Zhihu contributor @toyama nao:
“The short conclusion: a model running this fast entering the market will have real impact.The previous Gemini Lite generation once held the record for fastest response—averaging around 10 seconds per query—for nearly three months before Claude Haiku broke it. Now the new Lite version surpasses that record itself.
With speeds exceeding 200 tokens per second and an average output around 1K tokens, non-reasoning responses now arrive in roughly five seconds. If the task is simple, the response can feel almost instantaneous.
In reasoning mode, however, the model pushes token consumption to around 45K. Thanks to the same token-control mechanism used by Flash models, it can run complex reasoning near the token limit without exceeding it.
Despite the heavy token usage, the extremely high throughput keeps average runtime below about 100 seconds, which is still relatively fast among models with similar reasoning ability.

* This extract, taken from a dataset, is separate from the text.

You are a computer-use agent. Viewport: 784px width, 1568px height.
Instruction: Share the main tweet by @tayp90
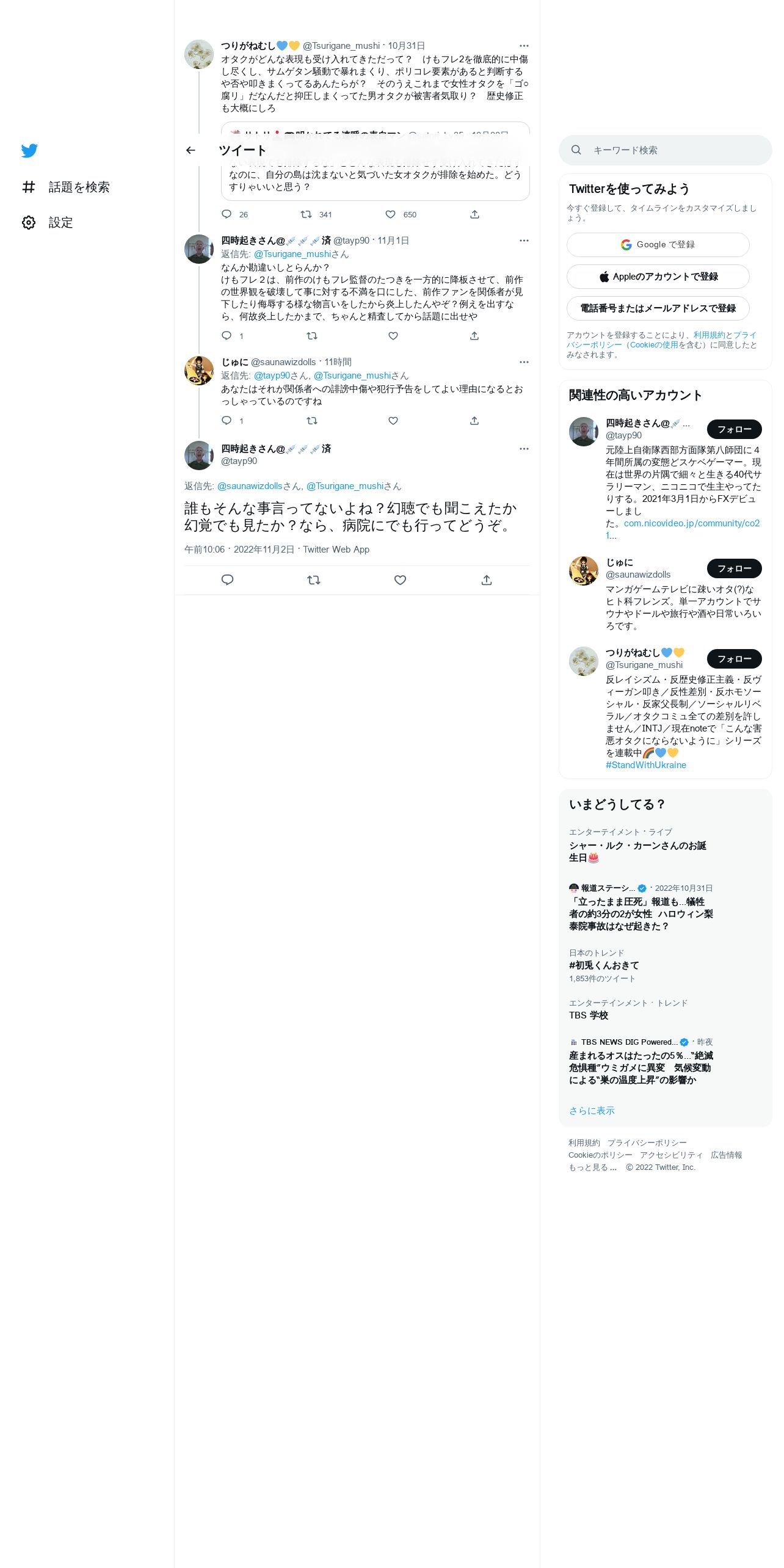tap(487, 580)
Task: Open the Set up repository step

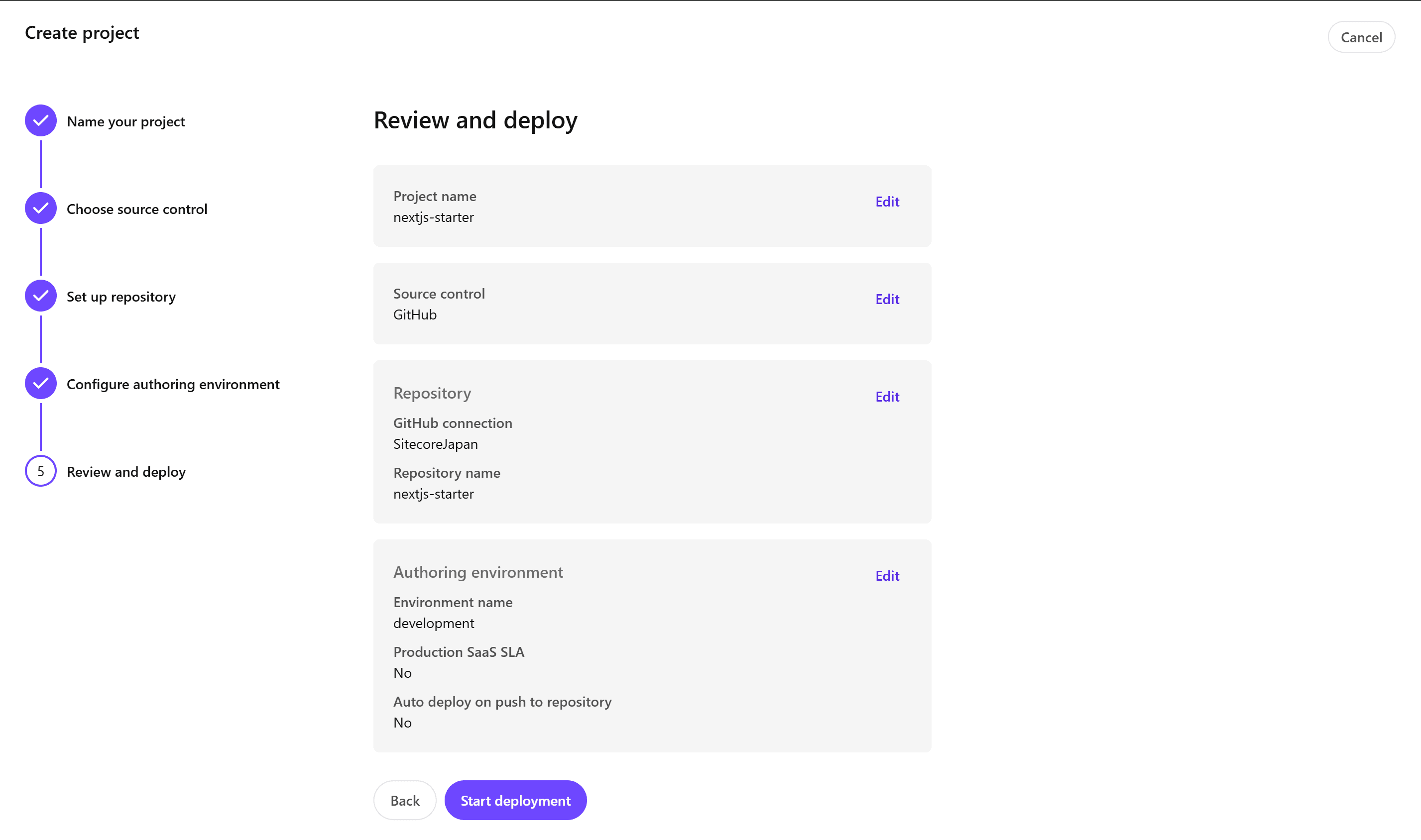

According to Google’s report, the new Lite model slightly surpasses Gemini 2.5 Flash—about 3% in reasoning tasks (within margin of error) and roughly 7% higher in non-reasoning tasks. That said, there are still some domains where Flash remains stronger.”
📚 Recommended Reading
Zhihu contributor @知之不止知: Ling 2.5 Lightning Attention + MLA Hybrid Linear Architecture
📬 That’s all for this week’s AI round-up from Zhihu Frontier.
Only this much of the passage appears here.